Key points at a glance
- Australia’s R&D legislation is filled with technical terms and legalese.
- From Advance Findings to Variations, Nifty specialist Berrin explains many of the more complex R&D concepts.
- Do you know your tax offsets from your tax deductions?
AusIndustry, a division of the Department of Industry, Innovation and Science, is the body responsible for delivering the R&D Tax Incentive, alongside a wide range of other enterprise-focused grants and programs.
AusIndustry Innovation Australia Number
This is the registration number which the ATO uses to link your R&D Tax Incentive Schedule with your R&D project. Once you've lodged your claim with Nifty, AusIndustry will supply this, through Nifty. This number needs to be included in your company tax return.
Core R&D activities
The bread and butter of the R&D Tax Incentive, core activities are the main experiments a company undertakes in the pursuit of new knowledge. A lot of the expenses incurred during these processes are claimable under the scheme.

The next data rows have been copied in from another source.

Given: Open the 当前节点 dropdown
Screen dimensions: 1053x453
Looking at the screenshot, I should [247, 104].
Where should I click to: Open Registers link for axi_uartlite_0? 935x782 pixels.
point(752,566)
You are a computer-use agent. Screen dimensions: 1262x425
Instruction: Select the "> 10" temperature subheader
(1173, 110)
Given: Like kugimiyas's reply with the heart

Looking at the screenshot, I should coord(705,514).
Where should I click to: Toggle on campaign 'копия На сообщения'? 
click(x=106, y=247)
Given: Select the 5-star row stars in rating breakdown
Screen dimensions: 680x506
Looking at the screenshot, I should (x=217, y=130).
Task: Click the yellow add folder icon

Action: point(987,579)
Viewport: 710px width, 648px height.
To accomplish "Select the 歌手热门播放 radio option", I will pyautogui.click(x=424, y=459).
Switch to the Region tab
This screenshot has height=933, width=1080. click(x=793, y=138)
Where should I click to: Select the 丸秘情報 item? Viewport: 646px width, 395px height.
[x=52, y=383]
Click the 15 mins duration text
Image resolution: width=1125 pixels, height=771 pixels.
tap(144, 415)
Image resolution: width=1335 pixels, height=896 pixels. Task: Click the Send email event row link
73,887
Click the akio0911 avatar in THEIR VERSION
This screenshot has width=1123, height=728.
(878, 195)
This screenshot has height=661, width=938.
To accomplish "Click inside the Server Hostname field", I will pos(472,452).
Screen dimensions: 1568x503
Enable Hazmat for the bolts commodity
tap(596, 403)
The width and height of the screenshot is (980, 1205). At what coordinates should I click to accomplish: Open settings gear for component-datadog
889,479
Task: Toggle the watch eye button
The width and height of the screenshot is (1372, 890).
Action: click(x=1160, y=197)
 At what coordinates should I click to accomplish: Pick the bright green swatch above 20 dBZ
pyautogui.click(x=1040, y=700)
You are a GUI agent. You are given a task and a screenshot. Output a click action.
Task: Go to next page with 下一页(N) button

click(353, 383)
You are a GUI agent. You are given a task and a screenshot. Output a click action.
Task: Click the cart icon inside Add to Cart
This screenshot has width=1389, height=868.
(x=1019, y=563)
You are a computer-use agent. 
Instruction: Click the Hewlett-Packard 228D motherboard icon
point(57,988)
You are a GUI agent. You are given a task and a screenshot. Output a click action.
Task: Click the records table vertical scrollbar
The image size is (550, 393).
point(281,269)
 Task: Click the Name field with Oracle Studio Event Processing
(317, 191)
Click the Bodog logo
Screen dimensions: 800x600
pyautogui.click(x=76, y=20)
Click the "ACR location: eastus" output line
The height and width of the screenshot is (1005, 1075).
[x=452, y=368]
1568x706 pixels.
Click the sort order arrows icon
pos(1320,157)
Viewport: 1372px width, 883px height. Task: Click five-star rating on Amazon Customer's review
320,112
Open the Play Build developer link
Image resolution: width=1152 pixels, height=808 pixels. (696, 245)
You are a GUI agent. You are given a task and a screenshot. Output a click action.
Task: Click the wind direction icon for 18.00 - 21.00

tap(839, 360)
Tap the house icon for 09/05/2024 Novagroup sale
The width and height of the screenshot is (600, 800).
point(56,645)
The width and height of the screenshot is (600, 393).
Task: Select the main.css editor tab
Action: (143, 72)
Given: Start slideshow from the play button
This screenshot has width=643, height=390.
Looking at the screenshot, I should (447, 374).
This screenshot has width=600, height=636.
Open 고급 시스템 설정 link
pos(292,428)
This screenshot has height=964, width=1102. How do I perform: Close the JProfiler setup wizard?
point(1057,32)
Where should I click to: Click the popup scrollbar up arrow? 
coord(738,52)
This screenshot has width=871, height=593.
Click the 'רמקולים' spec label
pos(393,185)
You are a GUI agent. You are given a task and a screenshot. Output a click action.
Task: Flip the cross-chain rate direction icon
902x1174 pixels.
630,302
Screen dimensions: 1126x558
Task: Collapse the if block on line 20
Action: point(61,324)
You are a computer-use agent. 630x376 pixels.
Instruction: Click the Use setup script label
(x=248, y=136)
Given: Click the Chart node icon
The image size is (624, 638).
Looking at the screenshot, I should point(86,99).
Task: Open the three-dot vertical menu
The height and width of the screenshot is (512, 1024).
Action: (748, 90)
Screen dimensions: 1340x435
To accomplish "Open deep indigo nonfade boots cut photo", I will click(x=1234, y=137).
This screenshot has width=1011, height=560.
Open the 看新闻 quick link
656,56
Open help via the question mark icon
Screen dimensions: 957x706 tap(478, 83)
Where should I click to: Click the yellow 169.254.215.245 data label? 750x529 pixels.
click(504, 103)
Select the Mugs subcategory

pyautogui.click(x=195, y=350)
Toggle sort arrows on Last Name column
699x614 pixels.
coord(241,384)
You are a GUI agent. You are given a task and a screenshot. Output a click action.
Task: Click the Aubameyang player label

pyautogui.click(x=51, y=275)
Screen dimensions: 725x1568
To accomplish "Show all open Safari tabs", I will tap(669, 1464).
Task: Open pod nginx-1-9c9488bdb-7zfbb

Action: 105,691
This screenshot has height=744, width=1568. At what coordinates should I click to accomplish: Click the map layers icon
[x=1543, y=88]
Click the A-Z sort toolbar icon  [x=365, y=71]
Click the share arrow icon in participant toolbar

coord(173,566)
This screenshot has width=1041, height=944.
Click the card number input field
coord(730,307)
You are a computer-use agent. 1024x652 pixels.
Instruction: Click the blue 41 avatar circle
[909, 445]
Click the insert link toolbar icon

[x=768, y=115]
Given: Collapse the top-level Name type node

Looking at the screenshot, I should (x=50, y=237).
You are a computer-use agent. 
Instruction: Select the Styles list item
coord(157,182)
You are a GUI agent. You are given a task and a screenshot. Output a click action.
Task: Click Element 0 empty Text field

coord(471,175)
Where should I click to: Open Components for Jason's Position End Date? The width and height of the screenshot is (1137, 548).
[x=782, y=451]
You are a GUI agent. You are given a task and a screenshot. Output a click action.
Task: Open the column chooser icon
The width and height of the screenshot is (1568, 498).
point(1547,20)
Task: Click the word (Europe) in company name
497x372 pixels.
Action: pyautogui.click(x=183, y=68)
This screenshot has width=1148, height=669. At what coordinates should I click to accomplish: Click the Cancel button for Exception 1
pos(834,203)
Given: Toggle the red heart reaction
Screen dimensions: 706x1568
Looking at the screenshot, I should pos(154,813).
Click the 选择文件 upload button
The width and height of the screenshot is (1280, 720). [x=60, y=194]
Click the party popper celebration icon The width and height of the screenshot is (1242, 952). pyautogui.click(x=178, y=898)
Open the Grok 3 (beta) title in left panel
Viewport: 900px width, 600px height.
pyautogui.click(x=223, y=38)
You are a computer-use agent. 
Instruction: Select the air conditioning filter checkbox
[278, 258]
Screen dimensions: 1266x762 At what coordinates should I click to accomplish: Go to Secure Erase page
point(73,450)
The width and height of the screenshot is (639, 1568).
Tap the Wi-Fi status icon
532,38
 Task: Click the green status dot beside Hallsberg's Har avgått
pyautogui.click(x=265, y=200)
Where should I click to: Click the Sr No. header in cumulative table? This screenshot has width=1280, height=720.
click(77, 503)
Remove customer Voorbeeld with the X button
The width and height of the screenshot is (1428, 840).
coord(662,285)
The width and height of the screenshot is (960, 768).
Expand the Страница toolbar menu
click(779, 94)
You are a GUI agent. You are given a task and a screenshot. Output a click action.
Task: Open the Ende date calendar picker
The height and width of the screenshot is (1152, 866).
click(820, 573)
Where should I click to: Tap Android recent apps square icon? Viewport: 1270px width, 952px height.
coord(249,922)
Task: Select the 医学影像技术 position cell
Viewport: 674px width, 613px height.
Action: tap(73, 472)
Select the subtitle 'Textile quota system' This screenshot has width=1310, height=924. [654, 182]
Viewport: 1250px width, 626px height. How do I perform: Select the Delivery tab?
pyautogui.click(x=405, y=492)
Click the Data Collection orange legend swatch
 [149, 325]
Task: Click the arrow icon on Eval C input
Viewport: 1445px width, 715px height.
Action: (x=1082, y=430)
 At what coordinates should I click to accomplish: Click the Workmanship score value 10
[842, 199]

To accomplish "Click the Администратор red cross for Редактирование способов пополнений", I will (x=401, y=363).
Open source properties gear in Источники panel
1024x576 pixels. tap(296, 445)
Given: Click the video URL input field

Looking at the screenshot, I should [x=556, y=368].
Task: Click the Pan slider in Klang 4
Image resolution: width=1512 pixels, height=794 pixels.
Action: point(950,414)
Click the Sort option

Occasionally, AusIndustry will select a company taking part in the R&D Tax Incentive and conduct a rule review. During this process, the company’s registered R&D activities will be evaluated using what’s known as a compliance continuum.
To maximise the success of a claim, businesses must keep sound records of eligible R&D activities and expenditure. These records must show to program administrators the nature of the R&D activities, provide an accurate record of expenses incurred, and link expenditure and activities together.
Non-core R&D activities such as supporting activities may still be eligible for a tax offset, provided they have a clear, close, and discernible impact on a company’s core R&D activities – i.e. they’re directly related.
This is the main reason for why an activity was undertaken. For certain types of work (e.g. internal software projects), if a company wishes to register an activity as a supporting activity to core R&D processes, the dominant purpose of that activity must be to support core R&D processes.
Businesses that fulfil the necessary criteria to claim the R&D Tax Incentive are known as ‘R&D Entities’. Only eligible entities can claim the offset – either themselves or by formally nominating a registered tax agent to do so on their behalf.
A genericised name for the R&D Tax Incentive and other initiatives, entitlement programs allow eligible entities to claim an offset for expenditure on certain registered activities.
If a company sells the physical products it creates as part of its R&D activities (or supplies it to others), it may be required to lodge a feedstock adjustment. These end products are known as feedstock outputs, while the materials and components used to create them are known as feedstock inputs.
The feedstock adjustment applies to the expenditure on the feedstock inputs, the energy consumed during the transformation processes, and the depreciation of certain assets.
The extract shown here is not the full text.